「あ、えっとねギャップっていうのかな。しっかりしてて完璧に見えて抜けてるところがたまにあって、それがすごく可愛いくて…」
幸せそうに表情を緩ませながら次から次へと落ちてくる言葉を聞いてひどくうなされそうになる。
ギャップ、可愛い。翔ちゃんに不似合いな言葉だった。私は、そんな翔ちゃん知らない。十年以上一緒に過ごしてきたけれど、私が見ていた翔ちゃんは全部かっこよくて完璧で、ミスひとつしなかった。そんな翔ちゃんをずっと好きだと思って追いかけてきたけれど、私に見せない顔があったの……?
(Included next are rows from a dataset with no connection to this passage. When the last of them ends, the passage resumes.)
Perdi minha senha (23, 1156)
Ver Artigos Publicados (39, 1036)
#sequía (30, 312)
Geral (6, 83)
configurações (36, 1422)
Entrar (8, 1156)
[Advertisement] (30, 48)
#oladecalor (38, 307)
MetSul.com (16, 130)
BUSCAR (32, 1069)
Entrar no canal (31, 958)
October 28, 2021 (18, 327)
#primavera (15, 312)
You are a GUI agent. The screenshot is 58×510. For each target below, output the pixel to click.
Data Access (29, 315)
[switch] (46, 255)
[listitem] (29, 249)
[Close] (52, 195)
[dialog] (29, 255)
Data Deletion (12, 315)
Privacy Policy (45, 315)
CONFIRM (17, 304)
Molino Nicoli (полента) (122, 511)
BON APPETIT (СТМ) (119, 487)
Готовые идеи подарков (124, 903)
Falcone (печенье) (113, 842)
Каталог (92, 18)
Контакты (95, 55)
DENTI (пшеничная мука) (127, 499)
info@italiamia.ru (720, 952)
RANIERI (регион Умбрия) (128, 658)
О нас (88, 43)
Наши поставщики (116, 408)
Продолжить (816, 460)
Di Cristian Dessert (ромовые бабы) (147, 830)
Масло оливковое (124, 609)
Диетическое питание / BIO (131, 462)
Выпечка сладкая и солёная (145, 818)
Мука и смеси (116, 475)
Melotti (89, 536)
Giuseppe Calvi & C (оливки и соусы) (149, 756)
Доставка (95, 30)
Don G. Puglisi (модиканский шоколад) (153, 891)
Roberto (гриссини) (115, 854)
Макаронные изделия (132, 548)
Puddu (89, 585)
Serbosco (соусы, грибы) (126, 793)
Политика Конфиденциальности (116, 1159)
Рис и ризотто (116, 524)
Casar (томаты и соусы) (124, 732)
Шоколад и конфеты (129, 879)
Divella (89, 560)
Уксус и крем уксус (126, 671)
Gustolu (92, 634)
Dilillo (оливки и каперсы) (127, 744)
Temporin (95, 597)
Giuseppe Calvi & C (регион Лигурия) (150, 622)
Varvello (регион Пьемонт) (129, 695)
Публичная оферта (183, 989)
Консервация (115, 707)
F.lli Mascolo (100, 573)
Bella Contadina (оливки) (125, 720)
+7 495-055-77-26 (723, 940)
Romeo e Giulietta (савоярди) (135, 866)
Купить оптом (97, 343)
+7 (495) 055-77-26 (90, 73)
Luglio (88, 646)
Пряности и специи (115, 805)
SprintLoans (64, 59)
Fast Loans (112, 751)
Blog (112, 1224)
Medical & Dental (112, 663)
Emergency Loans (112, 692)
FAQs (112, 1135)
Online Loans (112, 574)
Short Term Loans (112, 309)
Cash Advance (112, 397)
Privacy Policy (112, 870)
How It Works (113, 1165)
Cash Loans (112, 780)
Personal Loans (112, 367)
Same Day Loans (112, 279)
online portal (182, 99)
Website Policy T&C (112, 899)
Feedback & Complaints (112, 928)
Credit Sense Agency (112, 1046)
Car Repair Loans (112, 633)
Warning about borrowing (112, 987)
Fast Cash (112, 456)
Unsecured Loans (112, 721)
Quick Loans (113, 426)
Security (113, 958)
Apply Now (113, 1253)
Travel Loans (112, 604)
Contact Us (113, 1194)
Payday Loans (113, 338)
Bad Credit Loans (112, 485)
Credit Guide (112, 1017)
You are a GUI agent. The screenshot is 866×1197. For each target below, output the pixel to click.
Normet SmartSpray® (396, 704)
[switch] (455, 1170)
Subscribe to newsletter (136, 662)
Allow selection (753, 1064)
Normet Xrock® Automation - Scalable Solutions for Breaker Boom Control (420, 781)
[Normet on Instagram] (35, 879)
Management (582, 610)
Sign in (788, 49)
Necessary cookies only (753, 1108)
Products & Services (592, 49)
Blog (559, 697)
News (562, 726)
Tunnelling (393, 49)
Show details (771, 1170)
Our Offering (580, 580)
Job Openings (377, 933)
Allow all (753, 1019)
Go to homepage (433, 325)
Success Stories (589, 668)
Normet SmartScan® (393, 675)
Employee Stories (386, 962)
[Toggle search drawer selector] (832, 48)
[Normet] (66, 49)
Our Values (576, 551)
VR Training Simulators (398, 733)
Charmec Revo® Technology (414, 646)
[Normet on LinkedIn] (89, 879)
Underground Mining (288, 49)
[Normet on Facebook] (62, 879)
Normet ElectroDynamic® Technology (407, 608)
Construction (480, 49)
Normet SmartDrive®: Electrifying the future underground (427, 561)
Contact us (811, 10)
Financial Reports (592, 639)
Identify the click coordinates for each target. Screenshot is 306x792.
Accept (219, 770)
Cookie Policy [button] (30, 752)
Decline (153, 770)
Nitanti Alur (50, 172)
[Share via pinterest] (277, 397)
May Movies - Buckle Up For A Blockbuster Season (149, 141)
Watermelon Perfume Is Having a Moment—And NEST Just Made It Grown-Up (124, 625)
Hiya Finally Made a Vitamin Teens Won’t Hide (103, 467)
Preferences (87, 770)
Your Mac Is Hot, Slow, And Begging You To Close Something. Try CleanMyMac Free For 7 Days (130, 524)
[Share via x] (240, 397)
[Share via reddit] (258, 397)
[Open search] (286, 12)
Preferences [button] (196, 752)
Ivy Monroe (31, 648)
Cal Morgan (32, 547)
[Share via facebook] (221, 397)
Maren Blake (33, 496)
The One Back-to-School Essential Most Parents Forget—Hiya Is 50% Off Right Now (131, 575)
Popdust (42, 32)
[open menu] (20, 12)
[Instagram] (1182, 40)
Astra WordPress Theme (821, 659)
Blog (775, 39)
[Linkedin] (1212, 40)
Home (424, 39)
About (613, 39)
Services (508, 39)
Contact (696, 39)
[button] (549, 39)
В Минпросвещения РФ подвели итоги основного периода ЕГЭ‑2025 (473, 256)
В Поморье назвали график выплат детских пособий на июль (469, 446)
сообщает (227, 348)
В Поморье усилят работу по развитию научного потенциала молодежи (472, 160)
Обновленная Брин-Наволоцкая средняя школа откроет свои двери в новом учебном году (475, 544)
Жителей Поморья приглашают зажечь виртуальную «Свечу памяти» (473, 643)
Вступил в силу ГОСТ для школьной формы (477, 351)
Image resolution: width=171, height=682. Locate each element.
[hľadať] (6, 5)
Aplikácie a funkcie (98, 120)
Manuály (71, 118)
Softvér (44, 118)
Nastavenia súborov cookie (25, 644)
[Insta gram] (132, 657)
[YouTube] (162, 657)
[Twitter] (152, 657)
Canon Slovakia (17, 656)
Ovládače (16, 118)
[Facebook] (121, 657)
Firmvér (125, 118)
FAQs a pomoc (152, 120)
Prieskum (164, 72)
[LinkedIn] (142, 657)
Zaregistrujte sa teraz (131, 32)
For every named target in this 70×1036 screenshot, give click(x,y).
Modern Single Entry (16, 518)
「この人のこと好きかもって思ったらもうあっという間に気持ちは膨らんでいって……気がつけば好きになってたの……」
顔を赤面させたあと、両手で頬を覆うようにして私から顔を逸らした。
そのときの表情は、なぜかすごく可愛く見えた。
数日前までは、地味で目立たなそうで私の方が勝っている、なんて勝手に思い込んだけど。
「……翔ちゃんのこと、そんなに好きなんだ」
思わず口からぽつりとこぼれ落ちる。
数日前、香穂に言われた言葉を思い出す。
〝彼女を選んだのは、倉田先輩なんだよ?〟
……たしかに、その通りだ。翔ちゃんが選んだ人なら間違いないんだ。
私は、一体どれだけ自分を正当化していたんだろう。自分を高く見ていたんだろう。
私なんかよりも彼女の方が心が綺麗で純粋で、翔ちゃんの隣にお似合いかもしれない。
「……ねぇ、もしかして翔平くんの大切な子かな?」
打ちひしがれていたそのとき、脈絡もなく落とされた言葉に、え、と声を漏らした私は顔を上げた。
「大切……?」
一体、何のことだろう。
雷に打たれたような衝撃が走り、思考回路は停止する。
そんな私を見てクスッと笑ったあと「あのね」とゆっくりと口を開いた。